SAND George (Aurore Dupin, baronne Dudevant, dite) [Paris, 1804 - Nohant, 1876], romancière française. Manuscrit autographe signé.

Estimation : 10 000 / 15 000 €
Adjudication : Invendu
Description
Manuscrit autographe signé. « Feuilleton n°10 — Tamaris, mai 1861 - À Rollinat » ; 41 pages in-8°, numérotées 131 à 172.

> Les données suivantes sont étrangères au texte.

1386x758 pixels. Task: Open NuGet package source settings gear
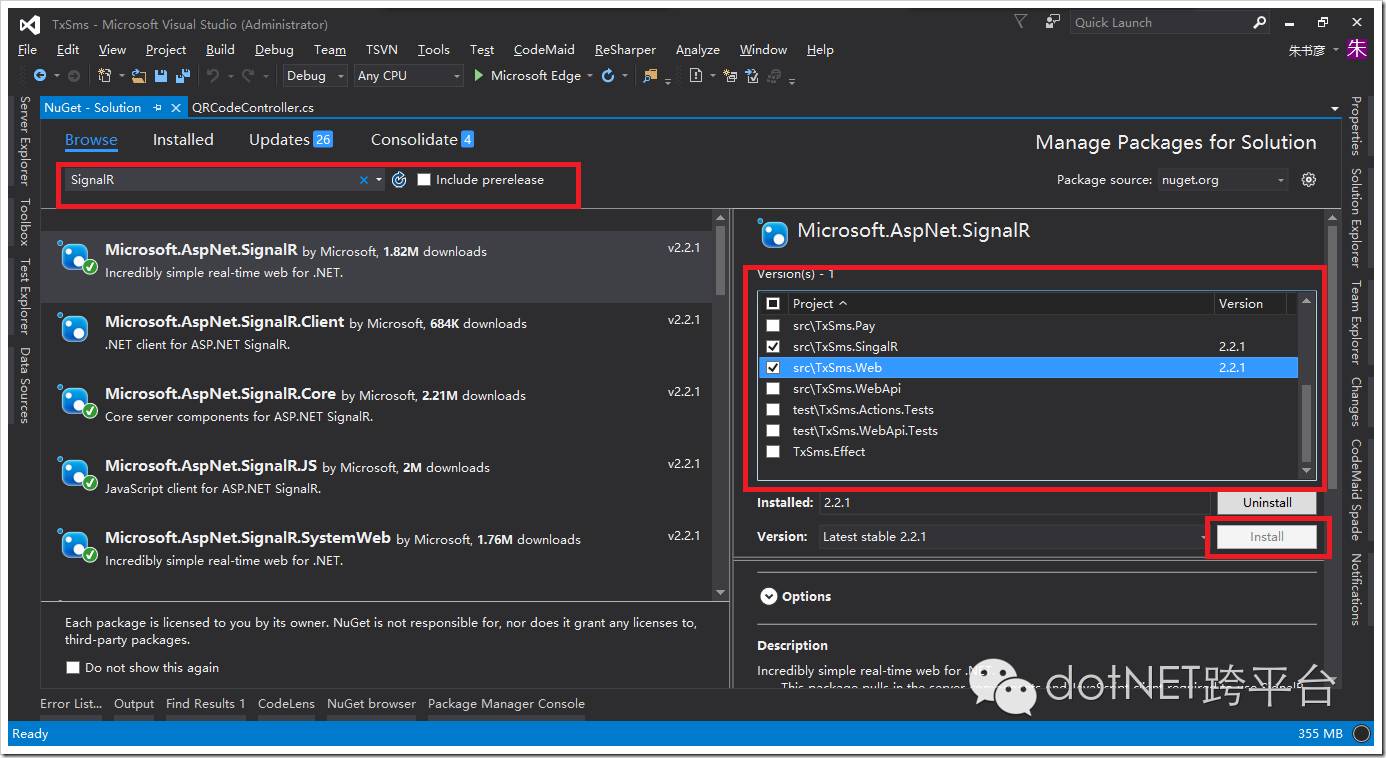click(x=1308, y=180)
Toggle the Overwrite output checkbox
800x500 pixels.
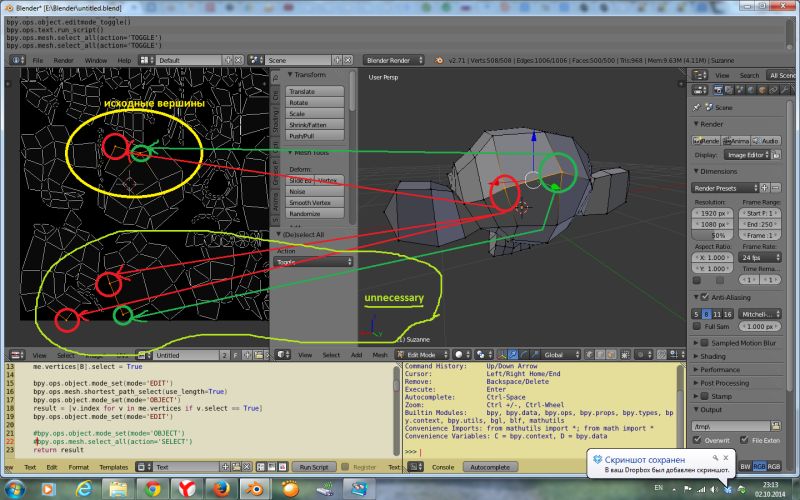698,438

Au mois d’octobre 1860, au cours d’une paisible promenade dans le jardin de sa propriété de Nohant, elle est prise d’un sérieux malaise et s’effondre. Appelé d’urgence, son médecin, le Docteur Vergne l’examine pendant plusieurs jours. Son état de fébrilité est si grand qu’elle délire dangereusement. “Accès de fièvres typhoïdes” a conclu le praticien. Grâce à la résistance de son organisme, George Sand reprend peu à peu de sa vigueur mais est tenue à une convalescence prolongée. Son médecin lui conseille alors un changement radical de climat et désigne le Midi en priorité. Ce sera Tamaris. En mai 1861, dans un journal intime parallèle à son journal-agenda, elle écrit ce texte dédié à Rollinat, évoquant ses rêves.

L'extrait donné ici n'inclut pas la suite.